8:55a-10:10a D (30) 3 cr.
A course on world literature in English is a huge undertaking, and it
requires us to think
of some central rubrics around which to organize our explorations. I
want us to keep two
governing ideas in mind, one about the modernity of the century that
has just passed, and
the other about its international scope. In general, we will organize
our work around
several key questions:
–what has it meant to live in the modern age, or to be confronted
with modernism in
literature and the arts in our century? And for a literature known
for its modernity, is
time portrayed uniquely? Do we worship the future or fear it? Do we
sanctify the moment of
“now”? Do we have a new relationship with the past (with
“tradition”)?
–and what does it mean for English to have become the worldwide
language for political,
economic, and (to some extent) cultural communications in the
Twentieth Century? What are
some main themes in postcolonial or international English literature,
and how has this
writing impacted on our more traditional sites for literary production
(for example, its
impact on American literature, or on the literature coming from
England and the British
Isles)?
Because the readings in this course are somewhat diffuse, I want you
to write a series of
short papers, 2-3 pages long, and ideally, write about almost all of
the readings in the
course. You will also take two exams that will test your factual
knowledge and close
reading abilities.
In this course we will deal with literary modernism, which we will
approach through poetry
first of all; we will study a range of poets including Pound, Eliot,
Williams, Stevens,
Moore, Lowell, and Plath, all of whom are profiled in the video series
“Voices and Visions,”
from which I will show selections in class.
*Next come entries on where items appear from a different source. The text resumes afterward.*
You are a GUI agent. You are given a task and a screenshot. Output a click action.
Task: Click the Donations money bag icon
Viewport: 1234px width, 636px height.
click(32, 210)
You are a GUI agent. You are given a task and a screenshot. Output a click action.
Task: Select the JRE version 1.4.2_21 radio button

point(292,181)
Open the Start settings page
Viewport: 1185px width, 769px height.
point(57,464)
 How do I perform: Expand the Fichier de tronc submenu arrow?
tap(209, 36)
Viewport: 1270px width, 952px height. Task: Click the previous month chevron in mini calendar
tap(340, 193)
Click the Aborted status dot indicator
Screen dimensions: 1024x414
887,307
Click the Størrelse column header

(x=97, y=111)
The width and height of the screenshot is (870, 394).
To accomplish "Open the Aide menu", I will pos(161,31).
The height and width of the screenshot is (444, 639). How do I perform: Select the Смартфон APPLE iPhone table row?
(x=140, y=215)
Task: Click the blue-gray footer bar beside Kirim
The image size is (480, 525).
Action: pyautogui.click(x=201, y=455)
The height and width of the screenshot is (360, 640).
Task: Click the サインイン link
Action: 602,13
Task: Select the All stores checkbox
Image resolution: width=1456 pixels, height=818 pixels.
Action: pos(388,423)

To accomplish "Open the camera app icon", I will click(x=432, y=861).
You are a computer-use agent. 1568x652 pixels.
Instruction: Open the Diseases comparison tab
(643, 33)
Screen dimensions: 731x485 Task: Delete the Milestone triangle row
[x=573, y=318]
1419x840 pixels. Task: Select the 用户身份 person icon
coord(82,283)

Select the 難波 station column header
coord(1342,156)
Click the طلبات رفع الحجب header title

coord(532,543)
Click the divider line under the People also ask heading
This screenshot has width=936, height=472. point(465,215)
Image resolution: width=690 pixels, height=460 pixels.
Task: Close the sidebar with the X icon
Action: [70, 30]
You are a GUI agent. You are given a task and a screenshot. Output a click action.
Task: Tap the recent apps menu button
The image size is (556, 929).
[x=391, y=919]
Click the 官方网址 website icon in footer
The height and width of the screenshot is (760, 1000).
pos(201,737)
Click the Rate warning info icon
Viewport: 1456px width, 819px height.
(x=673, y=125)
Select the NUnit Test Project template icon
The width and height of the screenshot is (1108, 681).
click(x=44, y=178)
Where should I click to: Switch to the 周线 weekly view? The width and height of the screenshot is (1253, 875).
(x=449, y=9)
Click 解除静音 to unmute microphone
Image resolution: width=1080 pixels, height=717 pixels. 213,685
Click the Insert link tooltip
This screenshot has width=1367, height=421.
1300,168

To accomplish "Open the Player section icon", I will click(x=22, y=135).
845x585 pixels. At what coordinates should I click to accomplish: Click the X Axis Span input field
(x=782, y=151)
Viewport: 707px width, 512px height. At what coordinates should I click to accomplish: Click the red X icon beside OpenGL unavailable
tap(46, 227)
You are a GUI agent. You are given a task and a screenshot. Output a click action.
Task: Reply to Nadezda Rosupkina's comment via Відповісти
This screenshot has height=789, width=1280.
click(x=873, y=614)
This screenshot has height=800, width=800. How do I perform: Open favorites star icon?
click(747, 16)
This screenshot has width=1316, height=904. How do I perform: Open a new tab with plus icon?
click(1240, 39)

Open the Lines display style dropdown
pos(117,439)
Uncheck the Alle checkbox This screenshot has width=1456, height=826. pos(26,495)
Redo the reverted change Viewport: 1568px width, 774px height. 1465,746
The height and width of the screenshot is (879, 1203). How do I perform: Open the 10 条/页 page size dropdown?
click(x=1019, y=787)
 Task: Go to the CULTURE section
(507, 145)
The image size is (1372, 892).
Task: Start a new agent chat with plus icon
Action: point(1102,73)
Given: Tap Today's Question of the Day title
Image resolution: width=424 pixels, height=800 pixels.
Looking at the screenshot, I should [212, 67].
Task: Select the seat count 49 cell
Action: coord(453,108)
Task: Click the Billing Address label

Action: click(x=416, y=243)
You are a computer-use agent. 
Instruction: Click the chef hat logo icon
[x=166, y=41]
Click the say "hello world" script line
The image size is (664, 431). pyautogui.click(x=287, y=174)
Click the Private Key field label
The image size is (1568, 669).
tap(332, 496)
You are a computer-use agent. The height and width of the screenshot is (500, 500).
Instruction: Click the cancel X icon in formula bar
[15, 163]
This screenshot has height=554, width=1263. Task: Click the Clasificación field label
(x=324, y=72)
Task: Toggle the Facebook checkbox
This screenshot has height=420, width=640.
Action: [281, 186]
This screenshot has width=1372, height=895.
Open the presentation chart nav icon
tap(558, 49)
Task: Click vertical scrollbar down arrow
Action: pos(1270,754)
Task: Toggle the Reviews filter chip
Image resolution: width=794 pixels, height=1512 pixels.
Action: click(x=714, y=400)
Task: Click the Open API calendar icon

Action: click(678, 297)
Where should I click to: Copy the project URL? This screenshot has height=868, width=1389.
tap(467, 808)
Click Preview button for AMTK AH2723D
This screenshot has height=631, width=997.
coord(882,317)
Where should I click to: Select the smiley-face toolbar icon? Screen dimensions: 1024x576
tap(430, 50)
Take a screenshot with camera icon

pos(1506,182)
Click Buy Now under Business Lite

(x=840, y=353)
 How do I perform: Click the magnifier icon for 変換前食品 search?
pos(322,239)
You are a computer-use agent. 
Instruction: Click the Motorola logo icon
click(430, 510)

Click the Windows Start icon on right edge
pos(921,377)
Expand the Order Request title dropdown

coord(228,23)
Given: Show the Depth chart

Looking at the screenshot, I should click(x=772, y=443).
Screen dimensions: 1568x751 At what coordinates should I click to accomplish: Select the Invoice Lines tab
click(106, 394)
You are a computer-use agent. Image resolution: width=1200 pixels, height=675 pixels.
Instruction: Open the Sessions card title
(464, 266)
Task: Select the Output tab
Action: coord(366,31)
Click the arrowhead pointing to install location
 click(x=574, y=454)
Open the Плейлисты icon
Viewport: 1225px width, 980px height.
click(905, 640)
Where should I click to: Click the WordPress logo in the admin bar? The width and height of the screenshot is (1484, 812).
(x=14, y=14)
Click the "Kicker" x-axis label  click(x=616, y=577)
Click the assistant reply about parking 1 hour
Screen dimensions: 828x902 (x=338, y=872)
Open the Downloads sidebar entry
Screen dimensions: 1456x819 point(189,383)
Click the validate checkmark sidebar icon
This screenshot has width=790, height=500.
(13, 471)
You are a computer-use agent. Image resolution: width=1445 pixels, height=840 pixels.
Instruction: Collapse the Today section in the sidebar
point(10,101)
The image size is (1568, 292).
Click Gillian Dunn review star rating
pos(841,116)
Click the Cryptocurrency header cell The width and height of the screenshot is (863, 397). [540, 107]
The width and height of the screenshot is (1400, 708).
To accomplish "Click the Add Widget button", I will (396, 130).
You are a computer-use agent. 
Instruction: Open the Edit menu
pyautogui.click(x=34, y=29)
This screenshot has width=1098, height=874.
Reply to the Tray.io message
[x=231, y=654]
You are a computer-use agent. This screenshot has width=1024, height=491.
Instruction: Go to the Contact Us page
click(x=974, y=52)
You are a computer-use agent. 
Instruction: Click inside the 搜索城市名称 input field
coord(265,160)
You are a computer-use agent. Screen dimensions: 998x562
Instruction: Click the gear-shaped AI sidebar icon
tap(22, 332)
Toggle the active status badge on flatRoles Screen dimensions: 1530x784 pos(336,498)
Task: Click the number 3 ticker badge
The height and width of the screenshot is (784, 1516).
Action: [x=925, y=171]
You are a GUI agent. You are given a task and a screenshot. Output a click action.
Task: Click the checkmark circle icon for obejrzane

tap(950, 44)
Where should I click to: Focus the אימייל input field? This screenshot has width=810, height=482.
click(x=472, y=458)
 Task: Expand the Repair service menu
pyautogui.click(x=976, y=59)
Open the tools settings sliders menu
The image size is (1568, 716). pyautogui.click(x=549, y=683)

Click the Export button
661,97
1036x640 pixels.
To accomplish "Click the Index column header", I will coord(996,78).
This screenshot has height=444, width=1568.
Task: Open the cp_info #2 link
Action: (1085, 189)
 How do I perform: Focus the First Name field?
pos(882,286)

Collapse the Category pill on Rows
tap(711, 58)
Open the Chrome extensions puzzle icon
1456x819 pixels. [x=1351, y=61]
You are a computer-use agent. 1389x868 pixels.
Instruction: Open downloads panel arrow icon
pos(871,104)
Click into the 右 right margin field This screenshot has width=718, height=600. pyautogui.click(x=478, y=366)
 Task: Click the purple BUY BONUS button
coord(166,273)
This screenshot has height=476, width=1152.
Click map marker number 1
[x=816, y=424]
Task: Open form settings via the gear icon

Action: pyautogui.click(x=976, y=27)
We will look at different
ways in which writers
have depicted the flow of thought, using Virginia Woolf’s Mrs.
Dalloway as an example
of stream of consciousness fiction. We will look at visions of the
future, particularly
dystopian projections of dehumanization and apocalypse as found in
Orwell’s novel
1984 and Beckett’s play Endgame. In the unit devoted to
world literature in
English, we will read two plays that deal with the connection between
postcolonialism and
gender and identity conflicts, Churchill’s Cloud Nine and
Fugard’s Sizwe Bansi is
Dead, and survey a number of short pieces by writers from Africa,
India, and the
Caribbean, using the anthology A Concert of Voices.